= Karyattupuram =

Town in Kannur district, Kerala, India

Karyattupuram is a small town in Pattiam Grama Panchayath of Kannur district, Kerala, India.

==Location==
Karyattupuram is situated at a distance of 5 km from the main town, Kuthuparamba. The town borders Naravoor Para, Muthiyanga, East Valliyayi and Koluthuparamb. There are around 50 shops on either side of the Kottayodi-Cheruvanchery Road, the main road passing through the town.

The Koluthuparamb-Karuattupuram and Pookod-Karyattupuram roads intersect the Kottayodi-Cheruvanchery road here. Two pedestrian and bicycle pathways, which are raised in some parts on account of flooding in rainy season, connect Karyattupuram to East Valliyayi, a neighboring agriculture-based village.
==Landmarks==
A lower primary school, a community centre, the Cheruvanchery Agriculture Co-operative Bank and a civil supplies store function in the town.

==Transportation==
The national highway passes through Kannur town.
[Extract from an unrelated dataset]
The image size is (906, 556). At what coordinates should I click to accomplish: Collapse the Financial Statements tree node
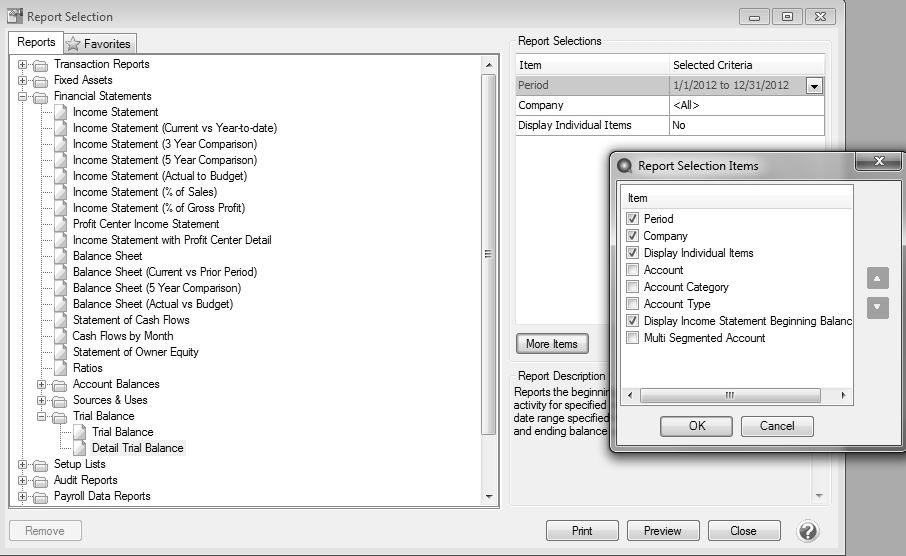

Goa and Mumbai can be accessed on the northern side and Cochin and Thiruvananthapuram can be accessed on the southern side. The road to the east of Iritty connects to Mysore and Bangalore. The nearest railway station is Kannur on Mangalore-Palakkad line.
Trains are available to almost all parts of India subject to advance booking over the internet. There are airports at Mattanur, Mangalore and Calicut. All of them are international airports but direct flights are available only to Middle Eastern countries.